● AIM OF THE EXERCISE: Identify all lines in the data containing the string "next". Copy them out.

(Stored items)

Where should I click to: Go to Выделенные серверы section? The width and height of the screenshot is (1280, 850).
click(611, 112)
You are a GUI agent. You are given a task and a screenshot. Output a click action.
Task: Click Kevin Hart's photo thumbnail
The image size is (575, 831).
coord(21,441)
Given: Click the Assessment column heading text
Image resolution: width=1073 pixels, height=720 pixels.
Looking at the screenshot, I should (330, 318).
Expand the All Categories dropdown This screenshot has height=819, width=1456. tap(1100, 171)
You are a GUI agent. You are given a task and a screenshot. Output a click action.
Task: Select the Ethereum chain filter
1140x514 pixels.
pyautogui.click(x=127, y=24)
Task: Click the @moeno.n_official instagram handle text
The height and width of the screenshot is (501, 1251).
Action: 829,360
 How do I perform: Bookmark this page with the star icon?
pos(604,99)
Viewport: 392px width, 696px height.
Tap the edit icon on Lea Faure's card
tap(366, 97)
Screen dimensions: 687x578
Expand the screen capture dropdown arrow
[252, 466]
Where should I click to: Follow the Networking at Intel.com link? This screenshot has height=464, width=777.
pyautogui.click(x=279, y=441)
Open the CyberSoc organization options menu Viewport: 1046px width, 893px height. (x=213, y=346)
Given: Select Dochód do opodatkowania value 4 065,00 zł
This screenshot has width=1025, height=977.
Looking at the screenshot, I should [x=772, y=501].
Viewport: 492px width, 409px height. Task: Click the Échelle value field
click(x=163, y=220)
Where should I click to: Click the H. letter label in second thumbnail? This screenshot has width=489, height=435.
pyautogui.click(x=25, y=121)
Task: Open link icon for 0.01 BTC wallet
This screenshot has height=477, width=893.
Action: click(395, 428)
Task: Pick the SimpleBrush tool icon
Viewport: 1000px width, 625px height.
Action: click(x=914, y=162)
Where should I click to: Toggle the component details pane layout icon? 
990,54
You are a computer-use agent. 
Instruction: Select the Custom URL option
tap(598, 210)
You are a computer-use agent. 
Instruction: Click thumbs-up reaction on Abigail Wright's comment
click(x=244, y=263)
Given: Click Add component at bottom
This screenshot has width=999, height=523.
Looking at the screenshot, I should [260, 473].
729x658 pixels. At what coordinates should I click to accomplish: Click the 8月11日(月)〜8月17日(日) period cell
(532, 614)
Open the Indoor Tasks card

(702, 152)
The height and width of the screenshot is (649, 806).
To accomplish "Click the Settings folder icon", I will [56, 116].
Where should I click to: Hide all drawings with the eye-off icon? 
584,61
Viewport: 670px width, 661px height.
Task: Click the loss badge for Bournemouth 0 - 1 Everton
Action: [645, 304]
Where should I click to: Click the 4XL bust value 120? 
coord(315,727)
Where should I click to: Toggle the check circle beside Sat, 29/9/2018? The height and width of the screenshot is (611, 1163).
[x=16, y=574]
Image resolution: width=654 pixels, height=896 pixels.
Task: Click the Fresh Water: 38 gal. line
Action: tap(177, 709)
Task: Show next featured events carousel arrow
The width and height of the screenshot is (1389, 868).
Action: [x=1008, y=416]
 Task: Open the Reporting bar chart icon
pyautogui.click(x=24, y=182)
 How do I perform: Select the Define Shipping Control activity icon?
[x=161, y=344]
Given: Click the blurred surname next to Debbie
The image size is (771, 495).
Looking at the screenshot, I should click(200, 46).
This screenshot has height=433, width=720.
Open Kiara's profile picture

● WRITTEN ANSWER:
Task: Show next featured events carousel arrow
Given: Click the blurred surname next to Debbie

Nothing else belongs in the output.